The only way to know your employees, know your human resources, and know your needs is by being able to quantify and have real metrics, says Sara Zappi, director of human resources at Ellis. Zappi says that traditionally, human resources has been about sitting with employees and making them feel good. “But times are now changing,” she says. “Once you have the metrics, you can make decisions based on data and not based on feelings. You are a better organization if you have data to support your business decisions.”
For example, if left unchecked, overtime can become one of the largest expenses a health system will have. While not completely unavoidable, reining in unnecessary overtime is critical to bringing down expenses and ensuring the most effective use of labor resources. Zappi says that with workforce planning, she can track data such as what type of hours are being used more than others, (regular time or overtime), and what peak hours and peak weeks are. With that, Ellis has been able to quantify where those expenses are needed, allowing them to be more proactive in planning for what they need. “We know that there are certain weeks when we will have a specific volume based on historical data, so we can move forward and staff appropriately. That ability has been amazing to us.”
Some of the analytics that Ellis started to look at were very simple, adds Giansante. “There were three big areas for us to focus on: overtime, unscheduled absences, and scheduling. With unscheduled absences, you can’t make adjustments if you don’t have that data in real-time. And we have created transparency with scheduling, so everyone can see the schedules. Having the data in these three areas has helped drive significant change in our organization.”
In addition to the cut overtime costs, creating a culture of staff transparency has been something that Ellis has worked constantly on, and Giansante feels that it has been achieved. “We have developed a ‘live staffing program,’ which is an online staffing grid from each of our inpatient units that is updated every hour,” he explains. “So any employee as well as any manager can go on at any time to find out what the staffing mix is for that particular shift. Think about how powerful that can be, and how it allows for tremendous transparency. It aligns behaviors all the way down the line. There is nothing secret about staffing in any of our units.”
Undoubtedly, these metrics that Ellis has tracked have led the organization to take proactive steps in managing its workforce to keep up with healthcare’s redesign. One important strategy, says Giansante, involves squeezing out one area, only to grow in another. “Having the capability and flexibility of adjusting and redeploying workforce is invaluable,” he says, while reassuring that this does not mean laying employees off. “Shrinking in some areas but expanding in others can be a win-win all around.”
Having the data also gives managers immediate access to information on their employees in real-time like they never had before. So managers, on the fly, could then make decisions on who works, where each person will work, and if there is a need for redeployment, all which could quickly have an impact on scheduling and overtime, says Giansante.

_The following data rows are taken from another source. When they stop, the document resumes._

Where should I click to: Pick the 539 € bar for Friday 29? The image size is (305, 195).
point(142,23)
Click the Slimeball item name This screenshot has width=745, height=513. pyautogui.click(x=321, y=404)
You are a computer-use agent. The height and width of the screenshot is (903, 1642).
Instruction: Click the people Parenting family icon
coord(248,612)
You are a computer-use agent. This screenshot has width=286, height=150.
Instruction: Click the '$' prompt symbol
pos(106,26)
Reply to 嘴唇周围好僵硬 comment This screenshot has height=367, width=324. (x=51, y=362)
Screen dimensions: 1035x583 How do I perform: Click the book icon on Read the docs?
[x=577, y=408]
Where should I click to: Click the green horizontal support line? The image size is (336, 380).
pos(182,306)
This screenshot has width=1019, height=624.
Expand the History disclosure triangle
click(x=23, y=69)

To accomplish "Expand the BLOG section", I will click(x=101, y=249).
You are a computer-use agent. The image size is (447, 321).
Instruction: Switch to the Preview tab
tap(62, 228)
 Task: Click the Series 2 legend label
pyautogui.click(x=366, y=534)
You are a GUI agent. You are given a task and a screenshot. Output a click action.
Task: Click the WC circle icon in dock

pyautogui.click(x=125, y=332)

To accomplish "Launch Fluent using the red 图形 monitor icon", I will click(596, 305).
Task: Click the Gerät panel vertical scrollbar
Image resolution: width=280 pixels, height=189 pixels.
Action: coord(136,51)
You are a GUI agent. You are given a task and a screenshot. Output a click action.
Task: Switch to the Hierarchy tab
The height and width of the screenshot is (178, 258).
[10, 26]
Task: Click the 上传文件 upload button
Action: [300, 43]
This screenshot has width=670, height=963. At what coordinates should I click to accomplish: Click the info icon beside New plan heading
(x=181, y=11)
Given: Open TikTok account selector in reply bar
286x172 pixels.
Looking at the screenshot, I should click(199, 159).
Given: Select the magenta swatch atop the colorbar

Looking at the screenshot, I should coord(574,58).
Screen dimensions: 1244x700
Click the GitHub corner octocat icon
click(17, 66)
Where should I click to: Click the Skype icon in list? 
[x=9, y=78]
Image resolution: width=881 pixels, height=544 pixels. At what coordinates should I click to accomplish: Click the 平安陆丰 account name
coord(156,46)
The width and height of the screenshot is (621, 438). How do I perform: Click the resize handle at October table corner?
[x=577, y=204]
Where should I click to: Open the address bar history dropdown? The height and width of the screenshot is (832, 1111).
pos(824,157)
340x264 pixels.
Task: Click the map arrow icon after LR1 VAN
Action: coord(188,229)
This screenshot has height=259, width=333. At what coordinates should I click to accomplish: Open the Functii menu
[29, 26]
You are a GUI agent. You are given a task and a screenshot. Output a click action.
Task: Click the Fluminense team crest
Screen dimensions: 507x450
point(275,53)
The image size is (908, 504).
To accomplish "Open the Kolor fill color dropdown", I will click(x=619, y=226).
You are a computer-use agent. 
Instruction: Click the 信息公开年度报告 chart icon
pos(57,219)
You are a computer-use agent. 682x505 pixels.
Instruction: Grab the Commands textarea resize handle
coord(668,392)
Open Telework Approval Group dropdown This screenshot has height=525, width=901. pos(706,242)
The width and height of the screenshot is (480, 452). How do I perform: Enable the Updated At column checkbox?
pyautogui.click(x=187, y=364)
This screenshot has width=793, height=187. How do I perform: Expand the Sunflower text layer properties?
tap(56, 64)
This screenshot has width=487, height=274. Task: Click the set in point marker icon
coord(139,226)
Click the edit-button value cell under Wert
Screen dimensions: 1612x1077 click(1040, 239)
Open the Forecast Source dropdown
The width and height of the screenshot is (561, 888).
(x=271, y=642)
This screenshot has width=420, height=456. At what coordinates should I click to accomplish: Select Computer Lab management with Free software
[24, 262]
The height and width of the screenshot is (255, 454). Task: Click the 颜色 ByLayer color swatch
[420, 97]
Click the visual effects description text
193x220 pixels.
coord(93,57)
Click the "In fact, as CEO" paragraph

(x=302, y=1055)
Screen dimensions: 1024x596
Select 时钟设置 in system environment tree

Certainly, with the pressures that come with healthcare reform, there is an enormous added challenge on the IT infrastructure within a healthcare system. And efficient labor management could only help ease that burden, says Giansante. “Obviously, there is a lot of pressure for us to produce as an organization. That has resulted in some of the crisis you might be seeing or hearing of. So having the tools to support business decisions is vital to all of it.”